Exactly as written, retype the lines that run from the line holding "Instruction: Select the" through the end of the records below. Do not include pictures.

====== DATA LISTING ======

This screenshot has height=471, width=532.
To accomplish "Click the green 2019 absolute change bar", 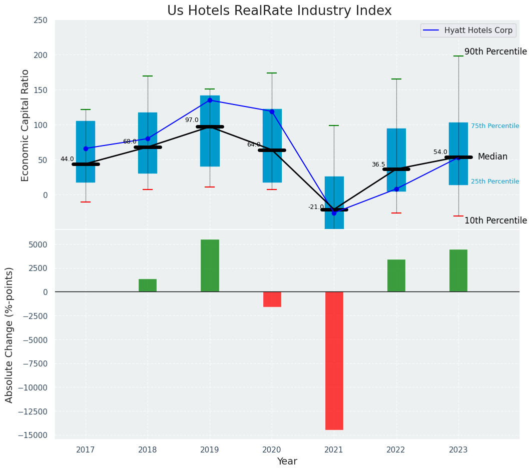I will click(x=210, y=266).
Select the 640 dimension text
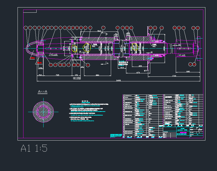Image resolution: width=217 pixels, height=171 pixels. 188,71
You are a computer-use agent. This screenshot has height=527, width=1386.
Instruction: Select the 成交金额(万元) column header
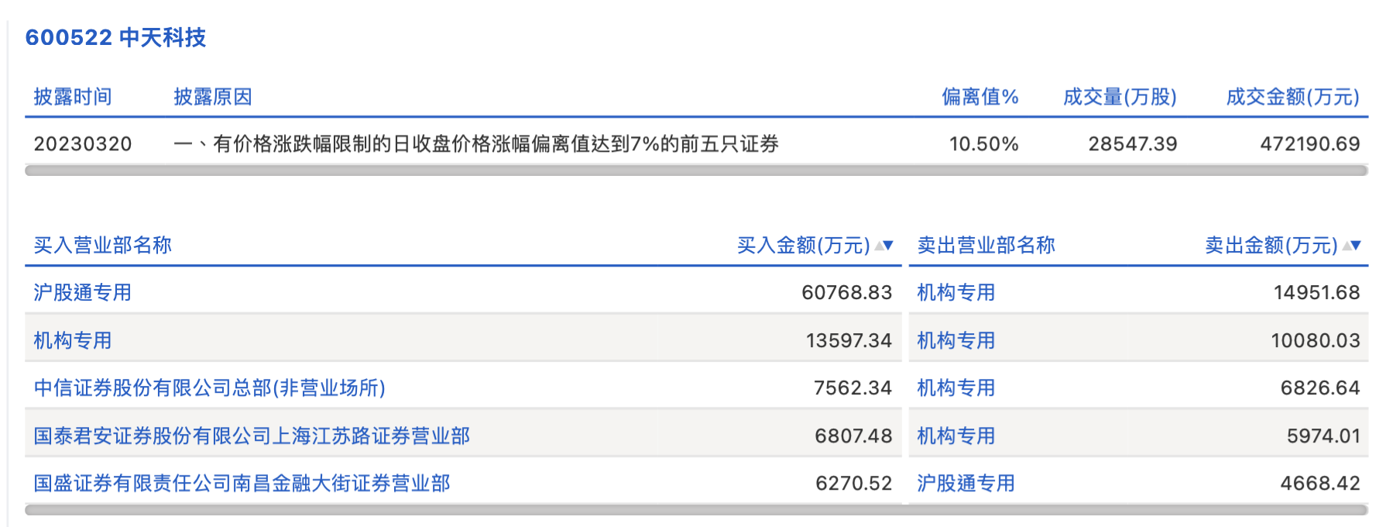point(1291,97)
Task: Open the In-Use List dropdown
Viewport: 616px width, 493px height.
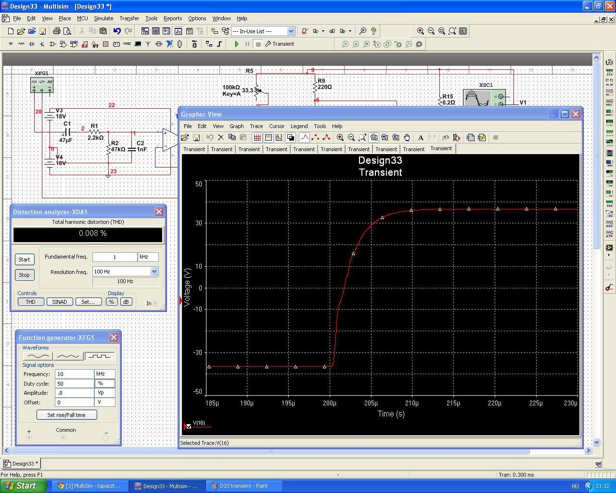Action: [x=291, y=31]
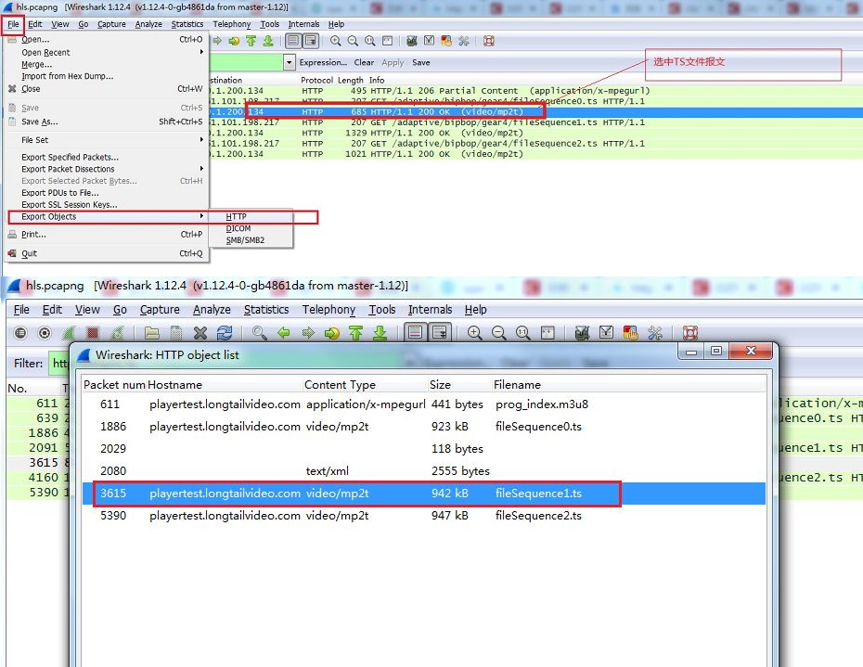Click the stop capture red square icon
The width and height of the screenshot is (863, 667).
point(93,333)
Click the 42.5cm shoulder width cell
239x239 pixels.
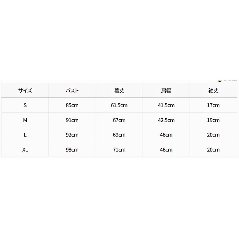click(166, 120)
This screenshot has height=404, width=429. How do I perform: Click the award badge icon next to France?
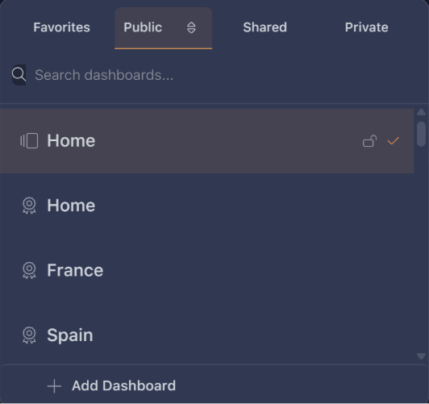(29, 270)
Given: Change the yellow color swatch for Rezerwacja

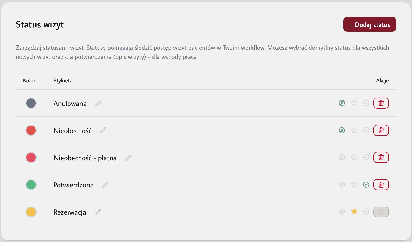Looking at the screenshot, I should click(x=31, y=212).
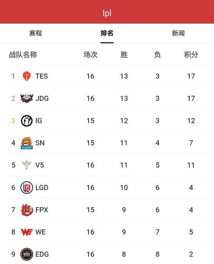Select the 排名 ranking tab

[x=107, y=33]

======

* **ANSWER SPACE**
Instruction: Select the 成交金额(万元) column header
point(1291,97)
Task: Open the In-Use List dropdown
Viewport: 616px width, 493px height.
Action: [x=291, y=31]
Click the stop capture red square icon
The width and height of the screenshot is (863, 667).
point(93,333)
Click the 42.5cm shoulder width cell
239x239 pixels.
click(166, 120)
This screenshot has height=404, width=429. How do I perform: Click the award badge icon next to France?
(29, 270)
Given: Change the yellow color swatch for Rezerwacja

Looking at the screenshot, I should click(x=31, y=212).
Select the 排名 ranking tab

[x=107, y=33]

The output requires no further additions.